Parabéns pelo texto Angelo Rubim. Para mim, esta discussão na história cansa. História cultural, social, econômica, enfim… terminologias que são construídas para satisfazerem os egos dos doutores, quase sempre ancorados nesta ou naquela ideologia política de plantão! Gosto de lembrar o que escreveu Marc Bloch: “Resguardemo-nos de retirar de nossa ciência sua parte de poesia.” Poesia não é sentimento? Talvez este foi o erro dos historiadores… a História ficou fria demais… deixou-se perder o calor daqueles que são investigados por nossas teorias, nossos métodos, nossas ideias… Deixou-se perder “o cheiro de carne humana”… Talvez, deixamos de ser o Ogro, comentado por Bloch, para nos tornarmos em imbecis intelectualizados… quando deveríamos tornar-se apenas intelectuais. Distância é necessário… mas, a meu ver, é necessário sentir com os personagens, e ás vezes, pelos personagens com os quais trabalhamos… Natalie Zemon Davis é um exemplo disso.
Verdade, Yoseph , “não deixar de ser o Ogro”, até mesmo para fazermos jus à própria definição de história, qual seja “uma ciência DOS HOMENS em sociedade, no tempo”. Se perdermos os homens de vista, e focarmos a sociedade como organismo vivo, nos tornamos sociólogos; se nos esquecermos do tempo, nos tornaremos antropólogos funcionalistas; se mergulharmos somente no homem e seu universo interno, nos tornaremos psicólogos…O historiador tem um objeto claro, que desfila diante de seus olhos num palco muito específico ( o tempo histórico) e que realiza ações, condicionadas pelas diversas relações que estabelece em função the cultura e the sociedade às quais pertence… cada escola teórica elege uma dessas relações como a mais importante… e nós escolhemos a que mais nos encanta – como dizia Bloch.
Querido Angelo – que propósito salutar!”tentar por fim ao ortodoxismo the História, sem cair em contradição ou superficialidade”. Falar, escrever, explanar sobre acontecimentos humanos……. com sentimentos humanos! Precisa melhor?

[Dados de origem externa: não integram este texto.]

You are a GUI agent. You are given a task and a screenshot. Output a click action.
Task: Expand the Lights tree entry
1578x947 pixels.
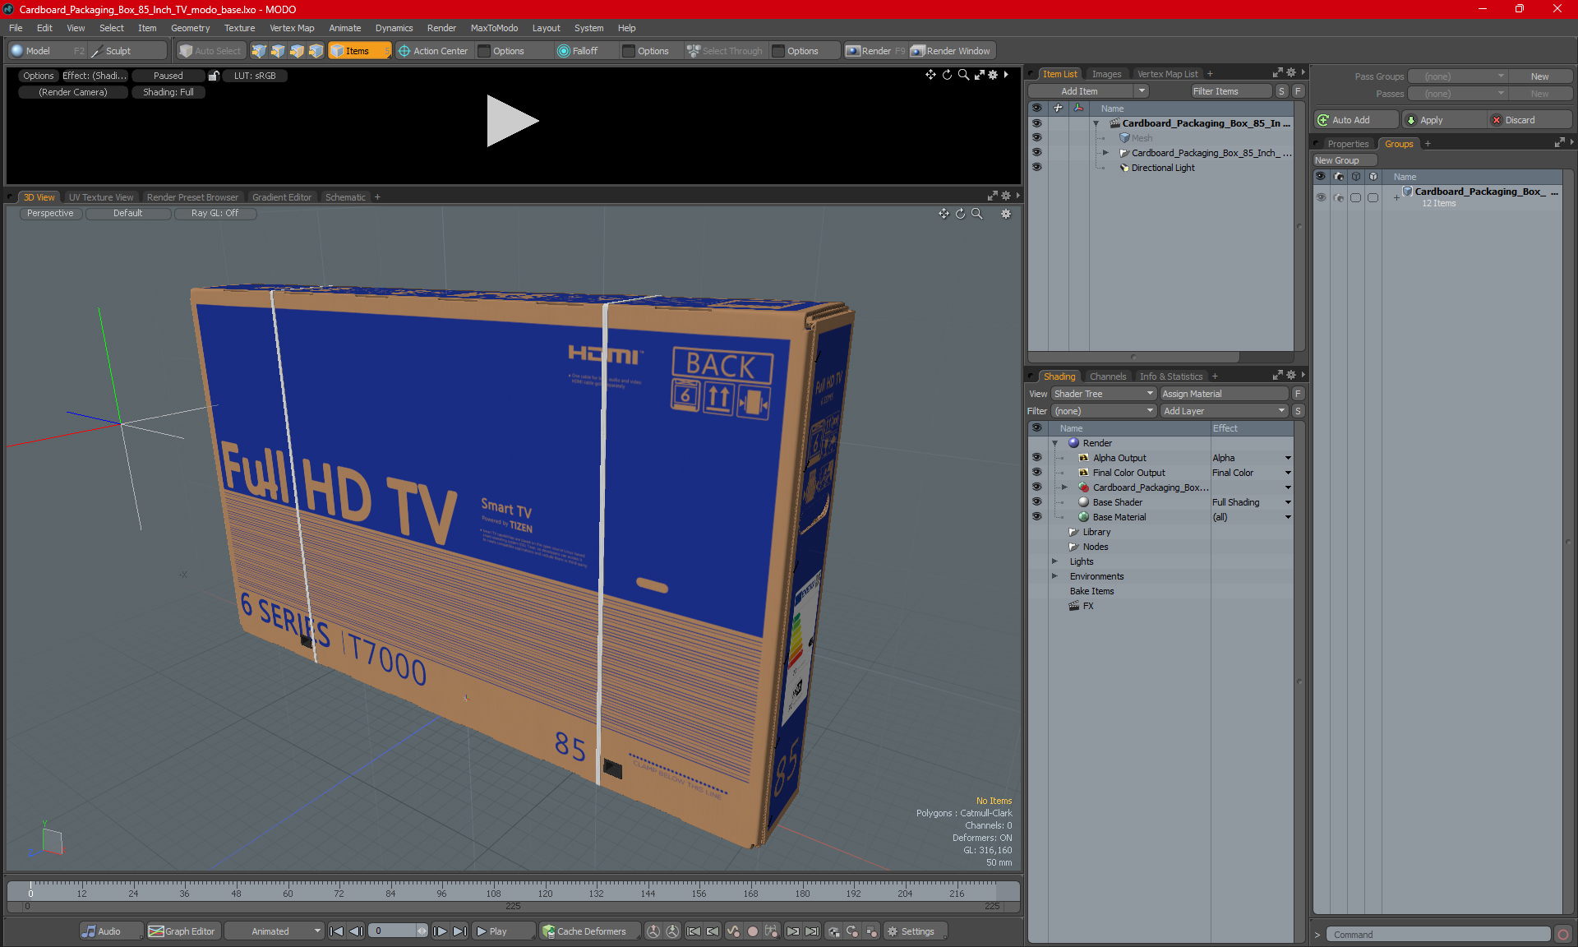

Que bom que gostou, professora. É um grande incentivo.
Esse mundo muito quadrado que a academia nos apresenta sempre me deixou incomodado. Prega-se a subjetividade à exaustão, mas não fazem a separação disso com o que é ou deixa de ser parcial/imparcial.
Não é possível que façamos História sem emoção. Somos privilegiados por escolhermos o que queremos (qual é a outra ciência que é tão livre?), damos importância àquilo que pensamos ser importante e convencemos, muitas vezes, de que de fato aquilo é importante.
Não vejo motivos para não sairmos desse trilho tradicional da história. Afinal, os Annales já são quase centenários.
Manfredini, é isso mesmo! A história anda muito fria e parecemos sim imbecis intelectualizados.
É algo a ser desfeito. Se estamos lidando com pessoas no tempo, com o tempo histórico, é obvio que estamos lidando com o que movia as pessoas. E o que nos move se não o que sentimos no momento.
Permita o desabafo: negar que podemos fazer uso de outras tecnologias, como a psicologia, a sociologia, antropologia, é andar para trás. A história, aquela da academia, precisa ser mais tolerante, mais flexível. Afinal, a academia produz para a sociedade.
Enquanto não fazemos isso, os Laurentinos da vida vão continuar nadando de braçada. Não acho ruim, pelo contrário, acho excelente que existam Laurentinos por aí (que por sinal fazem textos ótimos), mas sou a favor de que mais historiadores façam o que ele faz, que a História seja mais útil e mais inteligível.
Colocar ideias de linhas diferentes para conversar é uma necessidade (sim, é idealismo), pois teríamos de fato a integração de bons pesquisadores sem aquelas picuínhas que estamos acostumados.
Dona Lia, penso que a História é uma ciência que tem o privilégio da liberdade, uma liberdade que outras ciências talvez não gozem. Somos, de certa forma, capazes de dar significado à um sem número de ações do homem. Não vejo porque não nos colocarmos diante disso.
Na maioria dos casos, pesquisa-se somente aquilo que lhe é interessante, é algo íntimo, que causa comoção no pesquisador. Como afirmar que o cara é isento? Difícil.
Assim como deve ser difícil que exista uma boa pesquisa sem envolvimento do pesquisador.
Certa vez a senhora me disse que era nítido que eu tinha sido picado pelo bichinho da pesquisa, pois com qualquer papel que aparecia eu ficava boquiaberto. É verdade, tudo surpreende, tudo é passível de ser pesquisado e tudo requer envolvimento. Quem não se emociona com suas descobertas é um robô.